Satel and her co-author criticize the disease model by blowing it up into a reefer madness caricature and then disproving their caricature by pointing out that the addiction does not have complete control of the addict.
They go on to express fear that it lets addicts off the hook, disempower addicts, will reduce healthy stigma, and dismiss brain imagery studies, not on the basis of the studies themselves, rather because the gullible public tends to believe just about anything prefaced with the statement, "brain scans indicate...":
As a psychiatrist who treats heroin addicts and a psychologist long interested in the philosophical meaning of disease, we have chafed at the "brain disease" rhetoric [emphasis added] since it was first promulgated by NIDA in 1995. Granted, the rationale behind it is well-intentioned. Nevertheless, we believe that the brain disease concept is bad for the public's mental health literacy.Satel has written some columns that I've liked and linked to. (here and here) I don't think she's an awful person or anything, but she's got a world view that informs her opinion. (She's a fellow at AEI.)

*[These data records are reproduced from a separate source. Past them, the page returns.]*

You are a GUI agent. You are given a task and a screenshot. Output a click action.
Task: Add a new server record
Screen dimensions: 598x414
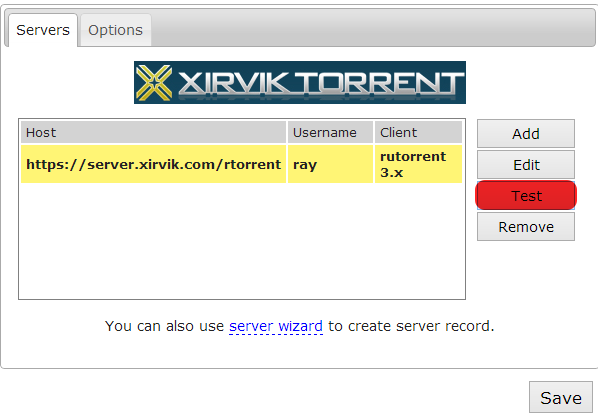[x=526, y=134]
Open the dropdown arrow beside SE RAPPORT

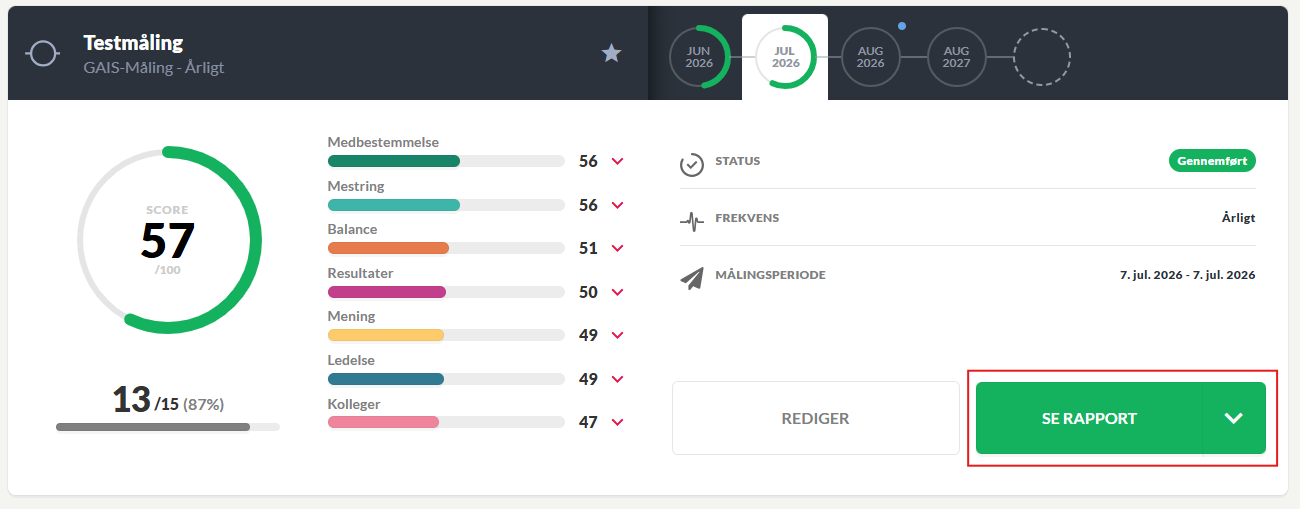point(1234,418)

Characterizing addiction as a brain disease misappropriates language more properly used to describe conditions such as multiple sclerosis or schizophrenia—afflictions that are neither brought on by sufferers themselves nor modifiable by their desire to be well. Also, the brain disease rhetoric is fatalistic, implying that users can never fully free themselves of their drug or alcohol problems. Finally, and most important, it threatens to obscure the vast role personal agency plays in perpetuating the cycle of use and relapse to drugs and alcohol.
It is true that a cocaine addict in the throes of a days-long binge or a junkie doubled over in misery from withdrawal can't reasonably be expected to get up and walk away.

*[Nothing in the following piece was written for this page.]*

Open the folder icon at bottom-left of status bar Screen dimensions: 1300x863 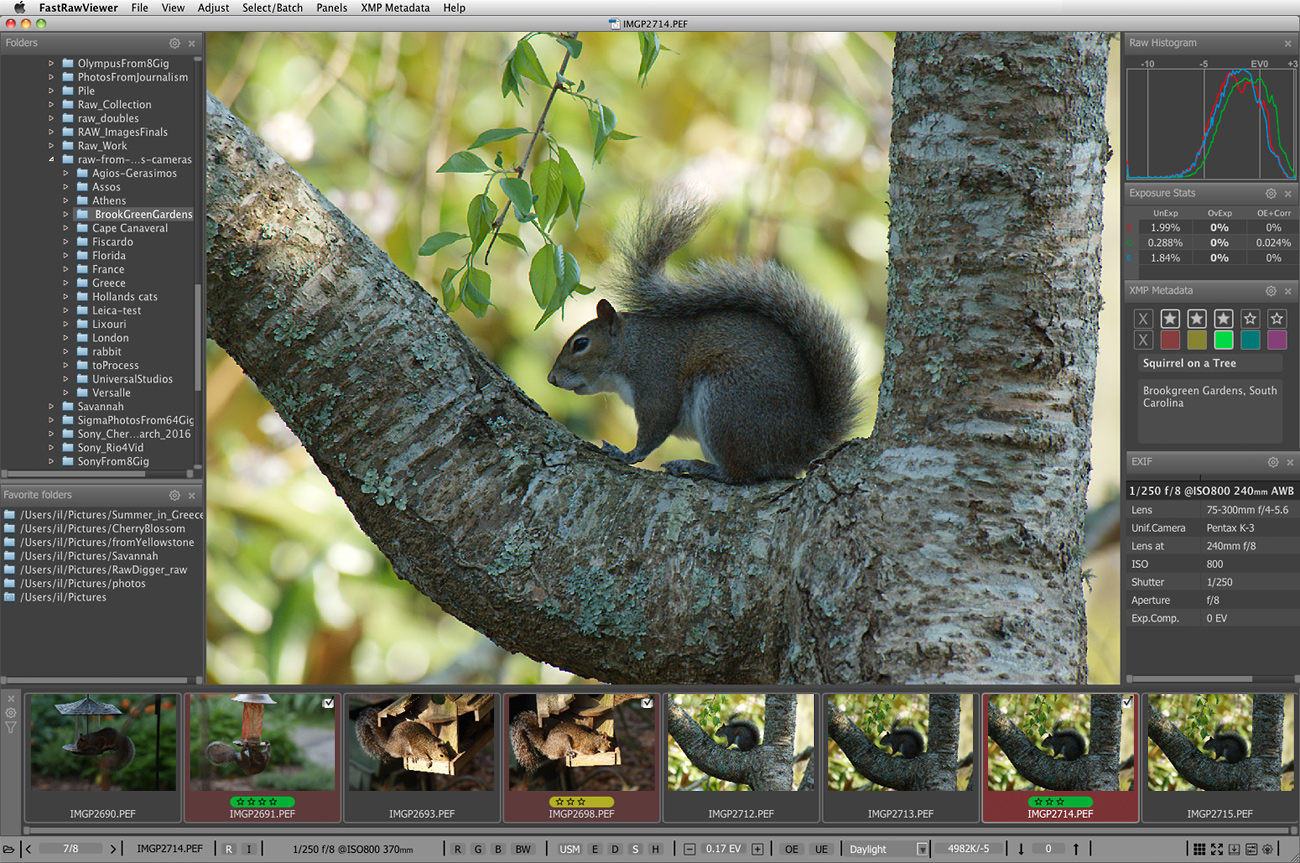coord(9,849)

Yet addicts rarely spend all of their time in the throes of an intense neurochemical siege. In the days between binges, cocaine addicts make many decisions that have nothing to do with drug-seeking. Should they try to find a different job? Kick that freeloading cousin off their couch for good? Register for food stamps? Most of the patients one of us treats hold jobs while pursuing their heroin habits.
In other words, there is room for other choices. These addicts could go to a Narcotics Anonymous meeting, enter treatment if they have private insurance, or register at a public clinic if they don't. Self-governance, in fact, is key to the most promising treatments for addiction. For example, relapse prevention therapy helps patients identify cues—often people, places, and things—that reliably trigger a burst of desire to use. Patients rehearse strategies for avoiding the cues if they possibly can and managing the craving when they cannot. In drug courts (a jail-diversion treatment program for nonviolent drug offenders), offenders are sanctioned for continued drug use (perhaps a night or two in jail) and rewarded for cooperation with the program. The judge holds the person, not his brain, accountable for setbacks and progress.
The brave new world of brain scanning figures prominently in the new disease rhetoric. During imaging experiments in which an addict is shown drug paraphernalia, the reward centers in his brain light up like a Christmas tree. It's easy to be misled into believing that these colorful images prove that the addict is helpless to change his behavior. In a powerful experiment, Deena Weisberg, a doctoral candidate at Yale University, and her colleagues presented nonexperts with flawed explanations for psychological phenomena. They were adept at spotting the errors—until, that is, these explanations were accompanied by "Brain scans indicate … " With those three words, Weisberg's participants suddenly found the flawed explanations compelling. Yet in truth, at least at this stage of the technology, we rarely learn as much by visualizing addicts' brains than by asking them what they are experiencing and what they desire.
Telling the public that addiction is a "chronic and relapsing brain disease" suggests that an addict's disembodied brain holds the secrets to understanding and helping him. It implies that medication is necessary and that interventions must be applied directly at the level of the brain. But that's not how people recover. For actress Jamie Lee Curtis, for example, quitting painkillers was a spiritual matter. When she appeared on Larry King Live recently, the guest host asked her, "What made you get clean?" She responded, "Well, you know what, that turning point was a—was really a moment between me and God. I never went to treatment. I walked into the door of a 12-step program and I have not walked out since."
Finally, dare we ask: Why is stigma bad? It is surely unfortunate if it keeps people from getting help (although we believe the real issue is not embarrassment but fear of a breach of confidentiality). The push to destigmatize overlooks the healthy role that shame can play, by motivating many otherwise reluctant people to seek treatment in the first place and jolting others into quitting before they spiral down too far.